━━━ DATA TO USE ━━━
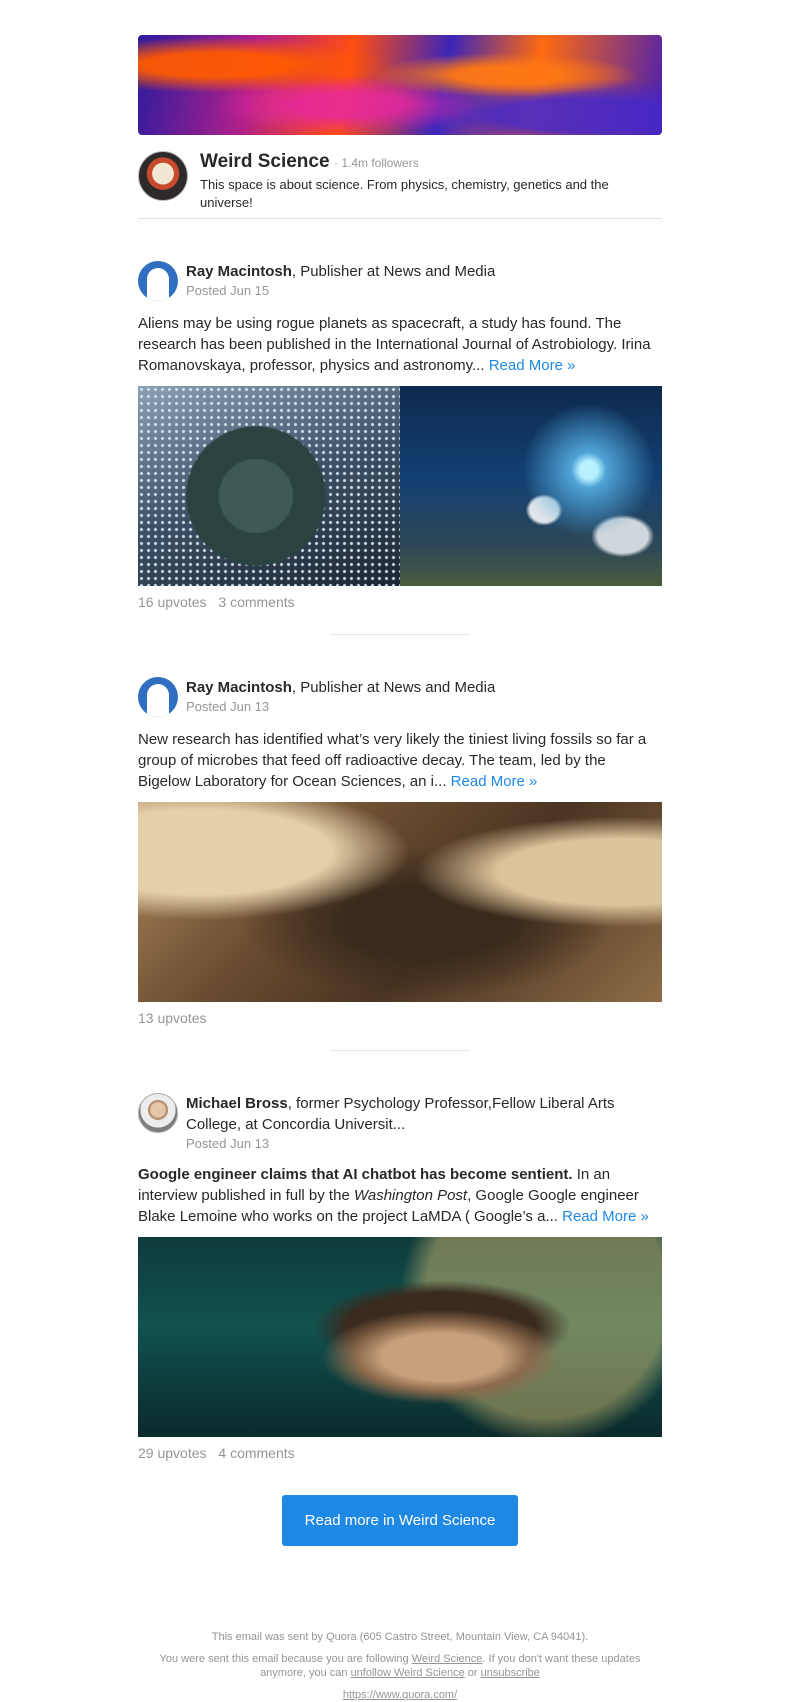 The width and height of the screenshot is (800, 1702). I want to click on upvotes-count: 16 upvotes, so click(172, 602).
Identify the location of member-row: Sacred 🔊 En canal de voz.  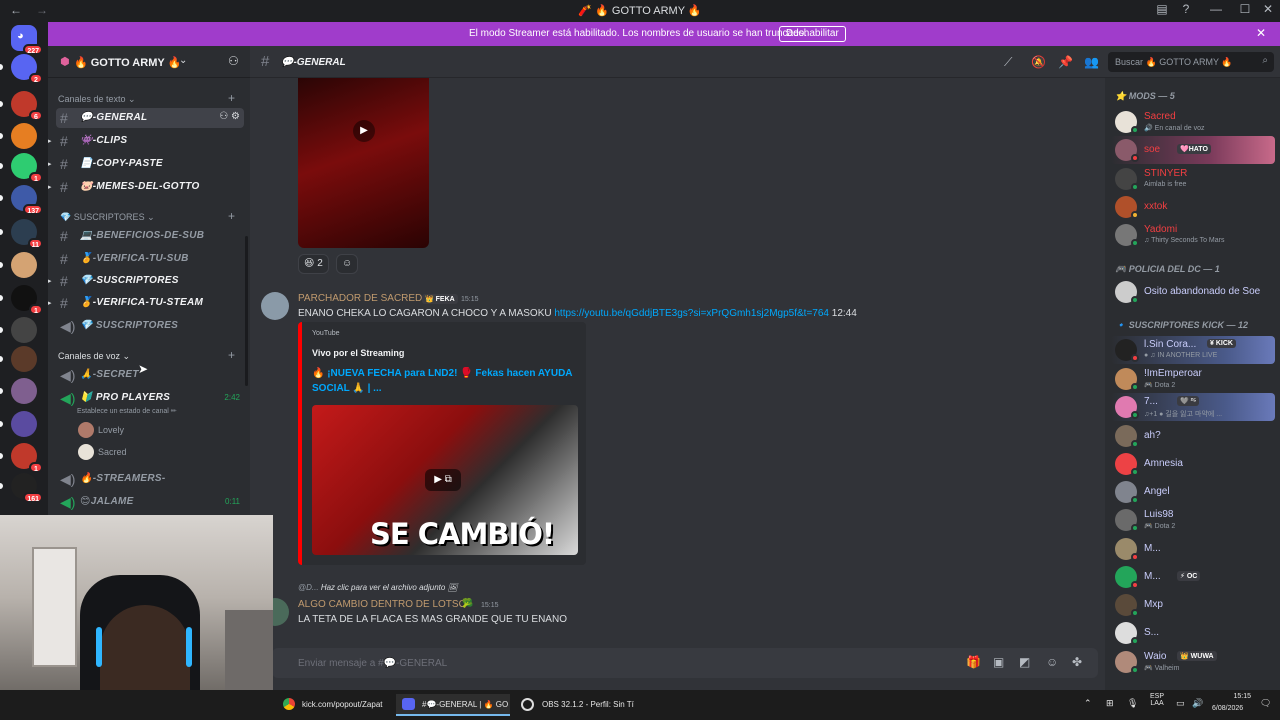
(1193, 122).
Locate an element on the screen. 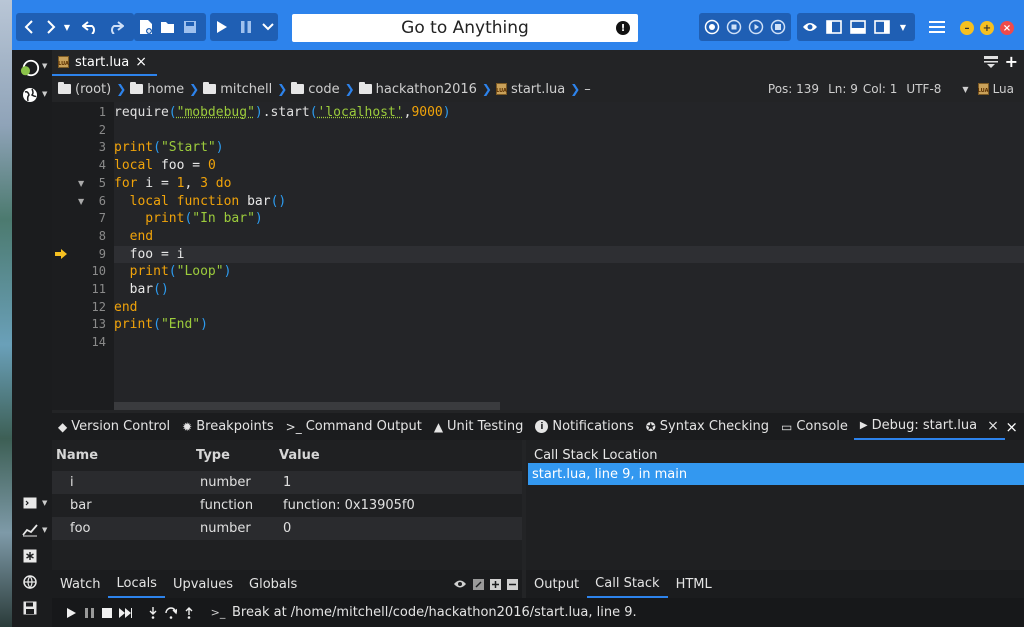  forward-button is located at coordinates (51, 27).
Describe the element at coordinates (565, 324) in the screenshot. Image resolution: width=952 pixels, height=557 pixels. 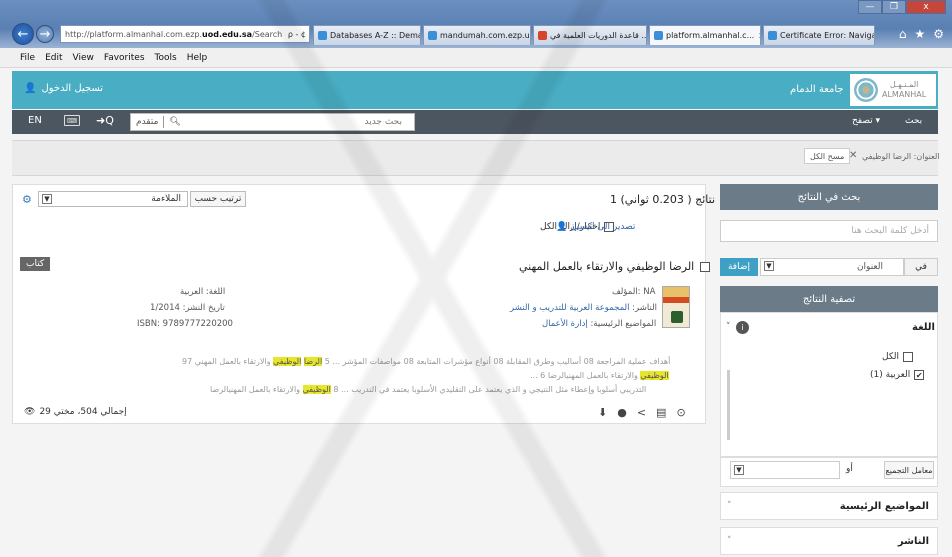
I see `subjects-link: إدارة الأعمال` at that location.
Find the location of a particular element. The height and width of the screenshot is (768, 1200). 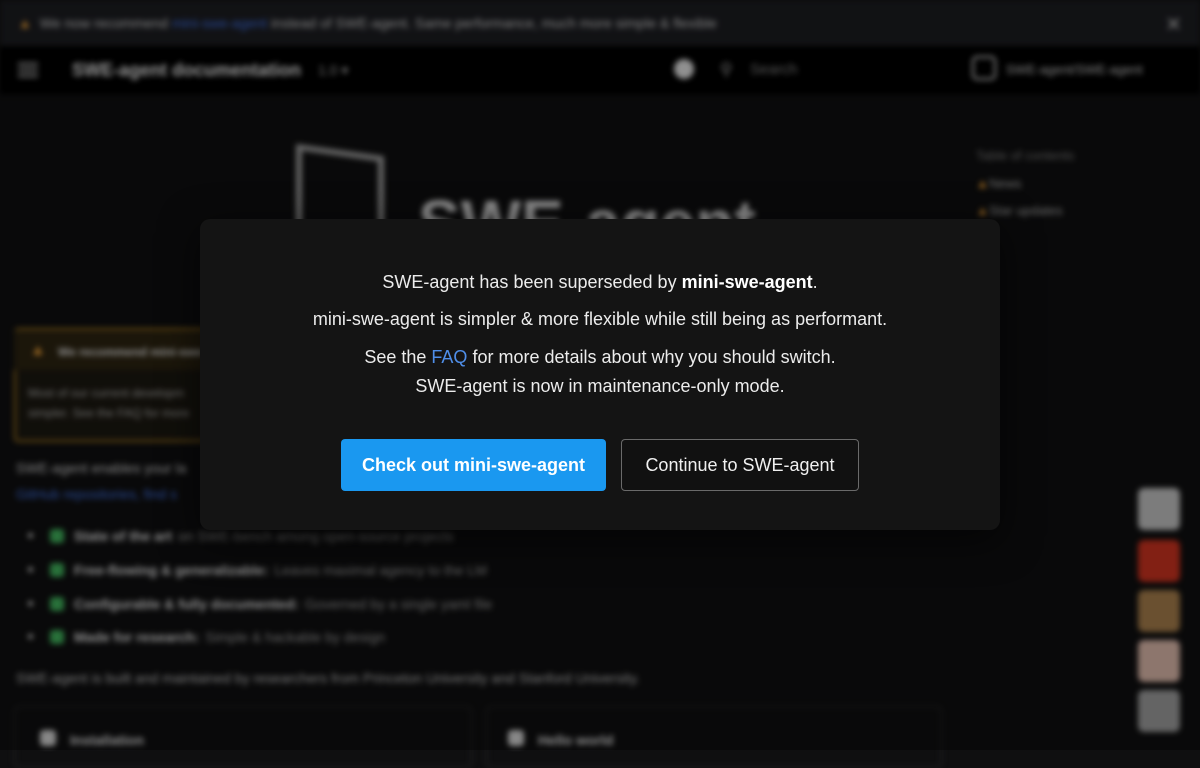

modal-text: . is located at coordinates (815, 282).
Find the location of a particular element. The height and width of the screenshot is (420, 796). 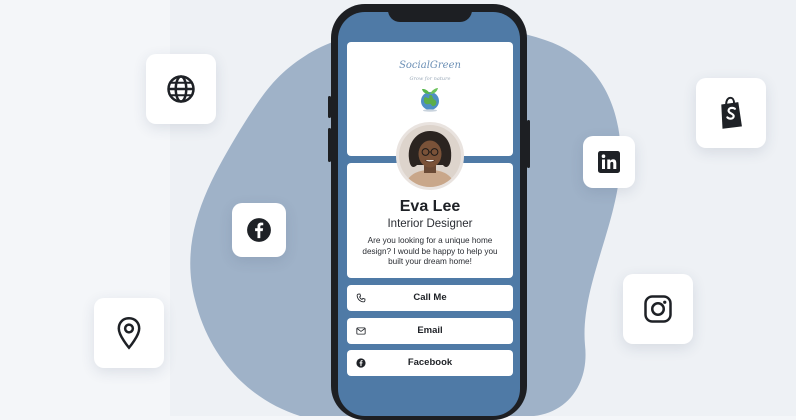

brand-tagline: Grow for nature is located at coordinates (430, 79).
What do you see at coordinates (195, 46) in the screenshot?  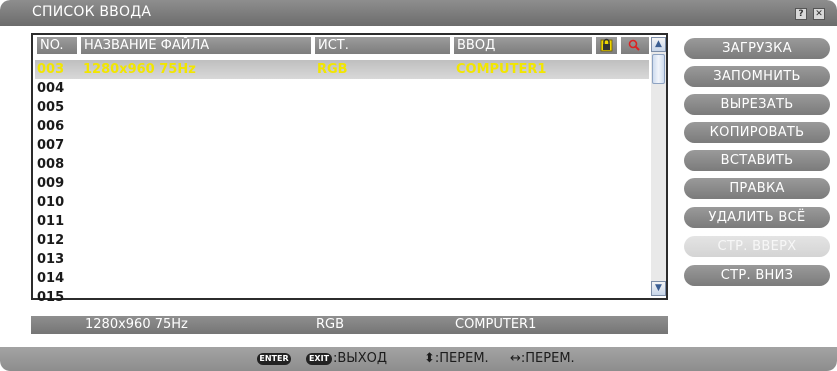 I see `column-header-filename: НАЗВАНИЕ ФАЙЛА` at bounding box center [195, 46].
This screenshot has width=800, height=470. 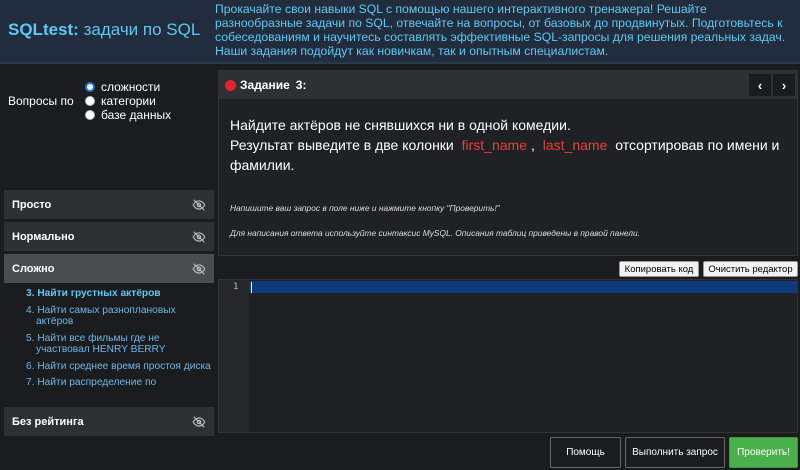 What do you see at coordinates (230, 85) in the screenshot?
I see `status-dot-icon` at bounding box center [230, 85].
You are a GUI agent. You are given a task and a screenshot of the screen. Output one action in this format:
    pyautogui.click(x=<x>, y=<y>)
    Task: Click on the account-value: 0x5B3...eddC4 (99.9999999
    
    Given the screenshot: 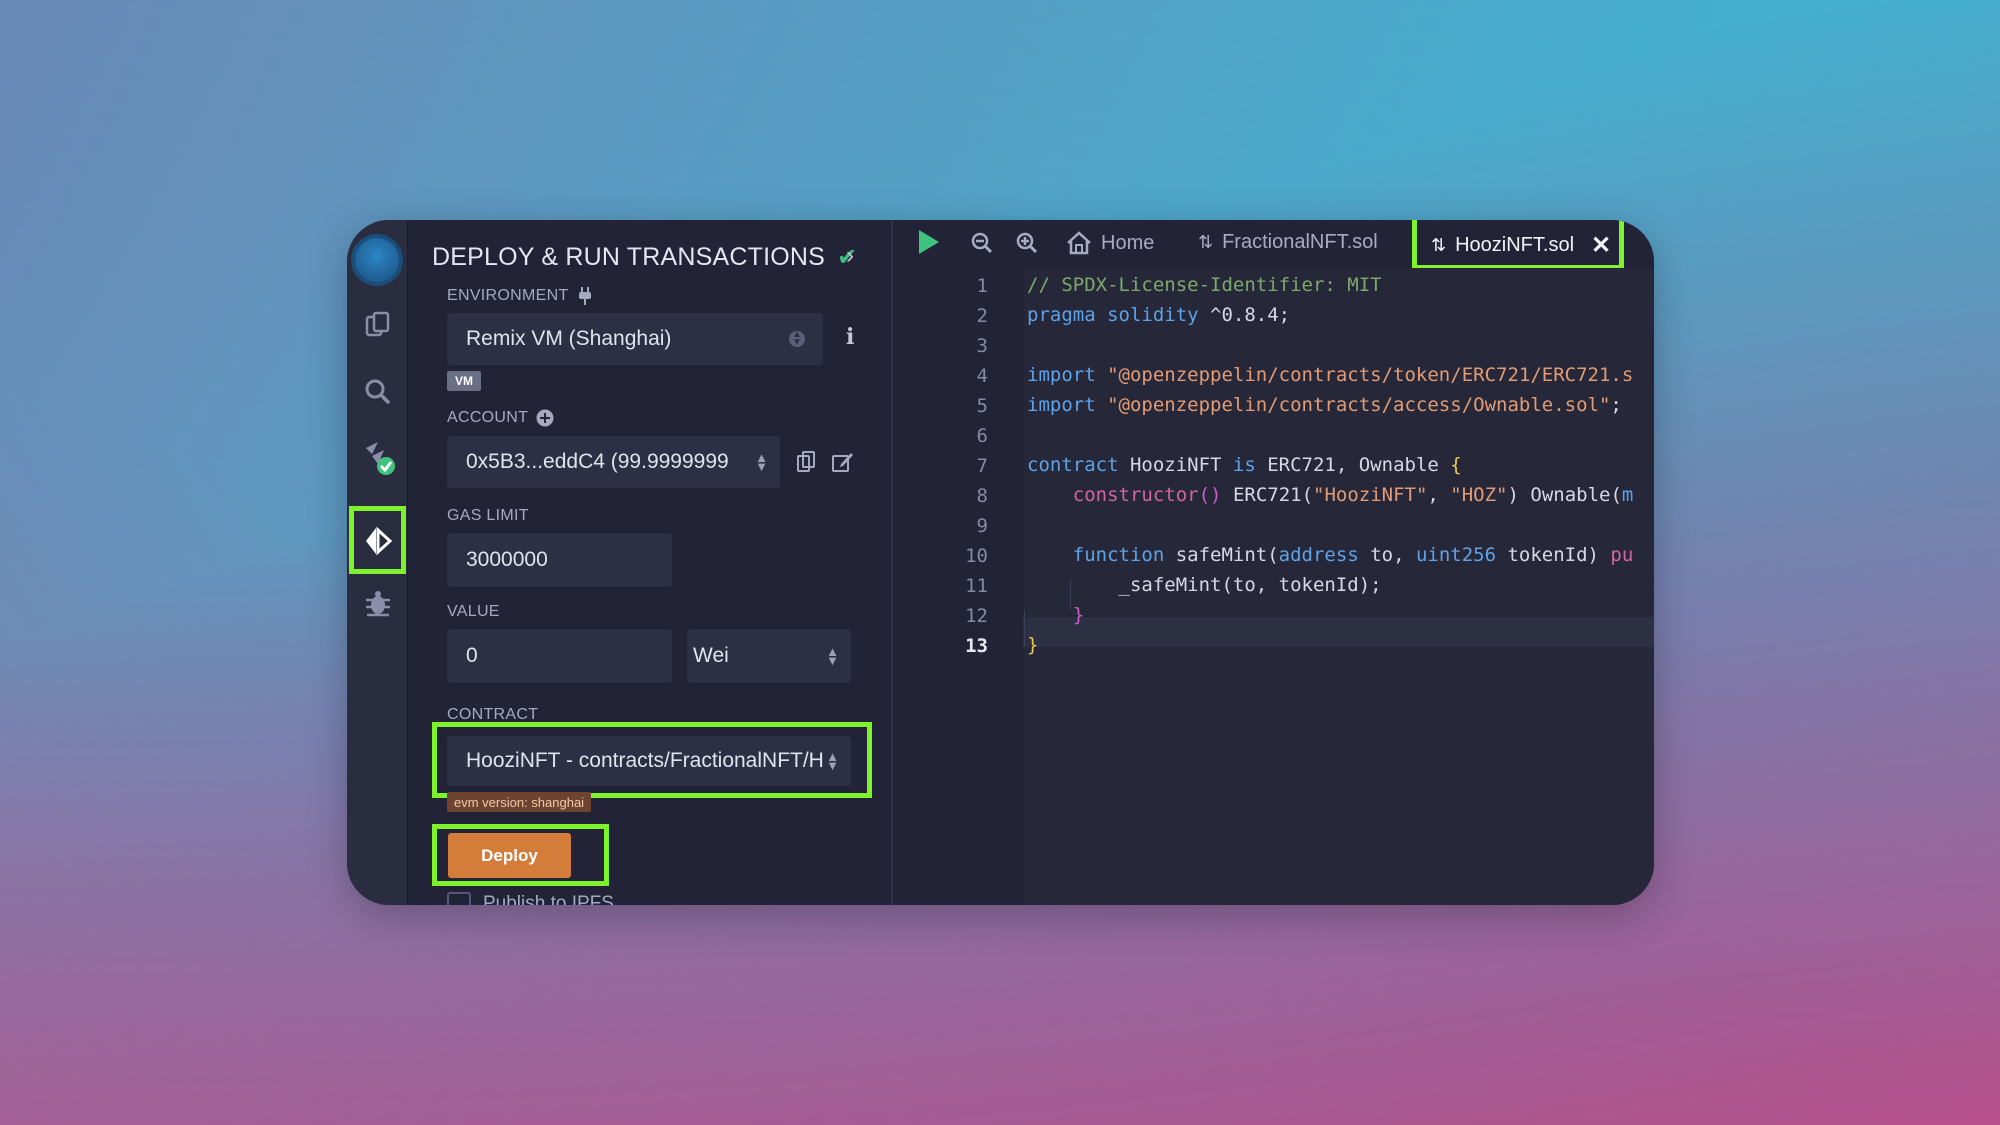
━━━
ACTIVITY:
Write out, word for word, the lines running from the one containing "You are a GUI" through the final line above, both included, and omit the pictures.

RESPONSE TO THIS EXERCISE:
You are a GUI agent. You are given a task and a screenshot of the screen. Output one action in this format:
    pyautogui.click(x=<x>, y=<y>)
    Task: Click on the account-value: 0x5B3...eddC4 (99.9999999
    
    Given the screenshot: 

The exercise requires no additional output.